**Reading passage**
================================

What Trips Your Trigger?

GRADE9-12SESSION2

Time Required: 45 minutes

Content Standards:

Personal/Social Development

A. Students will acquire the knowledge, attitudes and interpersonal skills to help them understand and respect self and others.

Indicators:

Students will be able to communicate effectively within and beyond the classroom.

Students will be able to recognize and solve problems

Students will be able to make decisions and act as responsible members of society.

Activity Statements:

Students demonstrate their ability to identify what triggers their anger and the cues that warn them of their angry feelings by completing the Student Activity Page Anger Management Cues and by responding verbally to the prompt: (regarding my anger and me) “I learned I____.”

Materials:

Cues-to-Anger Buttons—prepare prior to session (Resource Page)

Anger Management folders including Session 1 Handouts:

Small Group Counseling Guidelines

Pre-Group Anger Management Self –Assessment form

Anger: Myth or Not (Student Activity Page)

Anger: Myth or Not: Answer Sheet—Myth Busters (Student Activity Page)

Discipline/Office Referrals (Pre-Group Resource Page)

Completed Tracking and Taming My Anger: Part I (student assignment from Session 1)

Anger Management Cues (Student Activity Page)

Tracking and Taming My Anger: Part II (Student Activity Page)

Session 2 Classroom Teacher/Parent/ Guardian Follow-Up Suggestions

Procedures:

ProfessionalSchool Counselor Procedures: Session 2 / Student Involvement: Session 2
  1. Following “Hook,” review Small Group Guidelines and Group Assignment from Session 1: students were to track/record when they had feelings of anger, the situations when anger occurred and their bodies’ responses to feelings of anger.

================================

**Data shown**
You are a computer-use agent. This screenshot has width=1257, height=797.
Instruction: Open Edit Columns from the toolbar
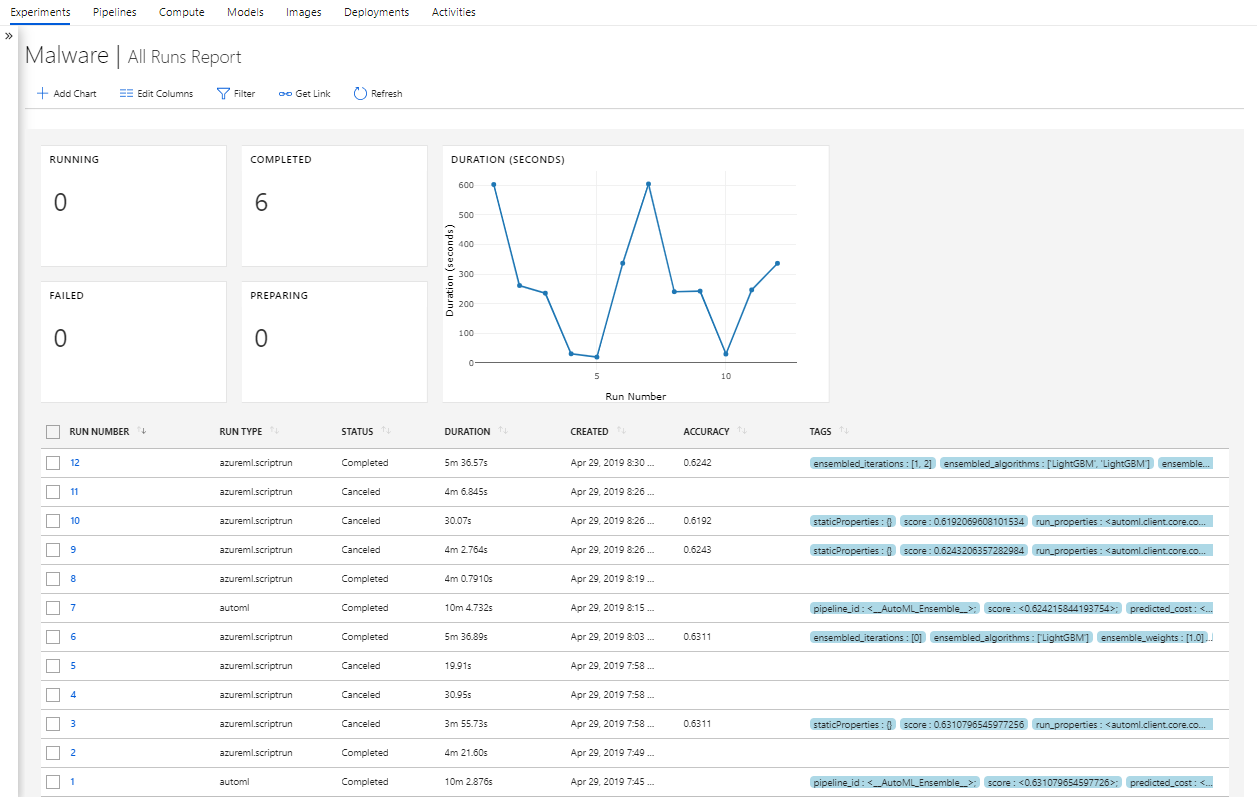click(156, 93)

================================

**Tasks to carry out**
[A] Do the following statements agree with the anger management lesson plan? Answer yes or no for each, and quote the words of the lesson plan that decide it.
(i) The session is planned to last 45 minutes.
(ii) The Cues-to-Anger Buttons are made during the session.
(iii) The Session 1 assignment had students record how their bodies responded to feelings of anger.
[B] In one to three sentences, explain how students show, according to the anger management lesson plan, that they can identify what triggers their anger and the cues that warn them of it.
[C] Please extend the anger management lesson plan past its last numbered step.

**Answers by task**
[A]
(i) Yes: "Time Required: 45 minutes"
(ii) No: "prepare prior to session"
(iii) Yes: "their bodies’ responses to feelings of anger"

[B] Students show this by completing the Student Activity Page Anger Management Cues. They also respond verbally to the prompt "I learned I____" about their anger and themselves.

[C]
  1. Introduce Session 2 with Essential Question: “What makes people angry and how do they know when they are angry?”
Explain that in this session they will learn more about “triggers” to their anger AND what they can do to respond in safer and healthier ways to the natural emotion of anger; to take control of their responses, rather than anger being in control of their responses.
  1. Distribute students’ Anger Management folders (Session 1). Ask for 2-3 volunteers to review what they learned during the last session. Ask members to review the personal goals they wrote on their Anger Management Self-Assessments. “On scale of 1-5 (5= high), SHOW-ME (with hands) how you did”.
  1. As a springboard to making a list of triggers, using their Tracking and Taming Anger: Part I (Session 1 Group Assignment), ask students to review their written records of the times they experienced feelings of anger during the past week. Brainstorm with students additional situations that trigger their anger and list on board or large sheet of paper. Comment that these situations are ones that may be from a person’s past and/or be long standing.
  1. Distribute the Anger Management Cues student activity page. Refer to the “Hook’s” Cues to Anger Buttons; tell students that their bodies give cues when “anger is approaching.” Ask students to refer to the written record of their anger over the past week, especially, their bodies’ reactions to feelings of anger. Ask for examples for each heading and ask students to write them on their anger cues activity page.
  1. Discuss with the students the different cues and help in their individual determination of their cues to angry feelings.
  1. Comment that a person’s knowledge of what triggers anger and his or her body’s cues that anger is approaching, can enable control of unsafe and/or unhealthy responses to feelings of anger. Encourage questions and comments from students.
  1. Explain the 4 actions they can take to gain power over their anger: 1. STOP—recognize anger sources, triggers and clues; 2. COOL-DOWN—develop an invisible “cool-down” signal (e.g., count to 10, put thumb and forefinger together) to gain power over anger; 3. THINK of a “Cool” response; 4. ACT on your “Cool Response”—do something positive; act in a safe and healthy way! (see Anger Management Units for grades 3-5 & 6-8 for additional information and ideas)
  1. Help students revisit their personal goals and review what they learned during this session. Help students revise/refine their personal goals and decide on their actions for the coming week.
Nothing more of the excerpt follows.